The data beneath this task has to be reprinted character for character.

*GIVEN DATA*:
+ + + + +

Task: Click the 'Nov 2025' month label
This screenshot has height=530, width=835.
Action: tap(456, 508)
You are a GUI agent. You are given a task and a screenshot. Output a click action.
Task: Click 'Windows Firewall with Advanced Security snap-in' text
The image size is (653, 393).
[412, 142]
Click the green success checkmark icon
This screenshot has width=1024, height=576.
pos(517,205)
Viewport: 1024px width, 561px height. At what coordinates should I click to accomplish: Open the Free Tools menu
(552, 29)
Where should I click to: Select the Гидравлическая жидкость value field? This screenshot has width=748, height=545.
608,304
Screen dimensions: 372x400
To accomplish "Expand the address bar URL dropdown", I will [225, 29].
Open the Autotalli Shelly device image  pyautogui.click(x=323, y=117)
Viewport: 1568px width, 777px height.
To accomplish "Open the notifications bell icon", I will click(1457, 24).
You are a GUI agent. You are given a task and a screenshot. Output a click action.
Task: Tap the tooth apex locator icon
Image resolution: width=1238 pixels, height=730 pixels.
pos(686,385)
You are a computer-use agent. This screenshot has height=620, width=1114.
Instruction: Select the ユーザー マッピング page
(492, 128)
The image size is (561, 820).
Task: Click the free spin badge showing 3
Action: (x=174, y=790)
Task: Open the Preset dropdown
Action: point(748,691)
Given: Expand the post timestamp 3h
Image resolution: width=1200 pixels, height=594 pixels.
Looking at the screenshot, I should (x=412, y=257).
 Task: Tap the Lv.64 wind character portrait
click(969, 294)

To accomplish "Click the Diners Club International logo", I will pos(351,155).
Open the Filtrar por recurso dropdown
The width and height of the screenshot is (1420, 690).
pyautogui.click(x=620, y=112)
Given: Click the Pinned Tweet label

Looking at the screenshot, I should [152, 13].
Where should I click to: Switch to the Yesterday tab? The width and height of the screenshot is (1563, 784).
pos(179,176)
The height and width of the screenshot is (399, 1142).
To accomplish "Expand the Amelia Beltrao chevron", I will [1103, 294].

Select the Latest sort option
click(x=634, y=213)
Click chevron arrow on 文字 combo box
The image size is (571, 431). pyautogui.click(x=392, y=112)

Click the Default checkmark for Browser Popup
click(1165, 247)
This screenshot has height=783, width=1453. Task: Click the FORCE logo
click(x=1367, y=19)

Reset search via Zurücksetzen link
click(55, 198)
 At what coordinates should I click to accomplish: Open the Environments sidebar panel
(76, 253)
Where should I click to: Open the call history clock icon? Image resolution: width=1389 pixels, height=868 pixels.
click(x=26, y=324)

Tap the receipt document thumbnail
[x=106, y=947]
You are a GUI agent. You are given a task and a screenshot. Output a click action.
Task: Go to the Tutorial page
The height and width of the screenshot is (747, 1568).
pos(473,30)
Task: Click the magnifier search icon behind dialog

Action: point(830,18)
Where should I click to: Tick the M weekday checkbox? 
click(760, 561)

+ + + + +

*RESULT OF THIS EXERCISE*:
Task: Click the 'Nov 2025' month label
This screenshot has height=530, width=835.
Action: tap(456, 508)
You are a GUI agent. You are given a task and a screenshot. Output a click action.
Task: Click 'Windows Firewall with Advanced Security snap-in' text
The image size is (653, 393).
[412, 142]
Click the green success checkmark icon
This screenshot has width=1024, height=576.
pos(517,205)
Viewport: 1024px width, 561px height. At what coordinates should I click to accomplish: Open the Free Tools menu
(552, 29)
Where should I click to: Select the Гидравлическая жидкость value field? This screenshot has width=748, height=545.
608,304
Screen dimensions: 372x400
To accomplish "Expand the address bar URL dropdown", I will [225, 29].
Open the Autotalli Shelly device image  pyautogui.click(x=323, y=117)
Viewport: 1568px width, 777px height.
To accomplish "Open the notifications bell icon", I will click(1457, 24).
You are a GUI agent. You are given a task and a screenshot. Output a click action.
Task: Tap the tooth apex locator icon
Image resolution: width=1238 pixels, height=730 pixels.
pos(686,385)
You are a computer-use agent. This screenshot has height=620, width=1114.
Instruction: Select the ユーザー マッピング page
(492, 128)
The image size is (561, 820).
Task: Click the free spin badge showing 3
Action: (x=174, y=790)
Task: Open the Preset dropdown
Action: point(748,691)
Given: Expand the post timestamp 3h
Image resolution: width=1200 pixels, height=594 pixels.
Looking at the screenshot, I should (x=412, y=257).
 Task: Tap the Lv.64 wind character portrait
click(969, 294)

To accomplish "Click the Diners Club International logo", I will pos(351,155).
Open the Filtrar por recurso dropdown
The width and height of the screenshot is (1420, 690).
pyautogui.click(x=620, y=112)
Given: Click the Pinned Tweet label

Looking at the screenshot, I should [152, 13].
Where should I click to: Switch to the Yesterday tab? The width and height of the screenshot is (1563, 784).
pos(179,176)
The height and width of the screenshot is (399, 1142).
To accomplish "Expand the Amelia Beltrao chevron", I will [1103, 294].

Select the Latest sort option
click(x=634, y=213)
Click chevron arrow on 文字 combo box
The image size is (571, 431). pyautogui.click(x=392, y=112)

Click the Default checkmark for Browser Popup
click(1165, 247)
This screenshot has height=783, width=1453. Task: Click the FORCE logo
click(x=1367, y=19)

Reset search via Zurücksetzen link
click(55, 198)
 At what coordinates should I click to accomplish: Open the Environments sidebar panel
(76, 253)
Where should I click to: Open the call history clock icon? Image resolution: width=1389 pixels, height=868 pixels.
click(x=26, y=324)

Tap the receipt document thumbnail
[x=106, y=947]
You are a GUI agent. You are given a task and a screenshot. Output a click action.
Task: Go to the Tutorial page
The height and width of the screenshot is (747, 1568).
pos(473,30)
Task: Click the magnifier search icon behind dialog

Action: point(830,18)
Where should I click to: Tick the M weekday checkbox? 
click(760, 561)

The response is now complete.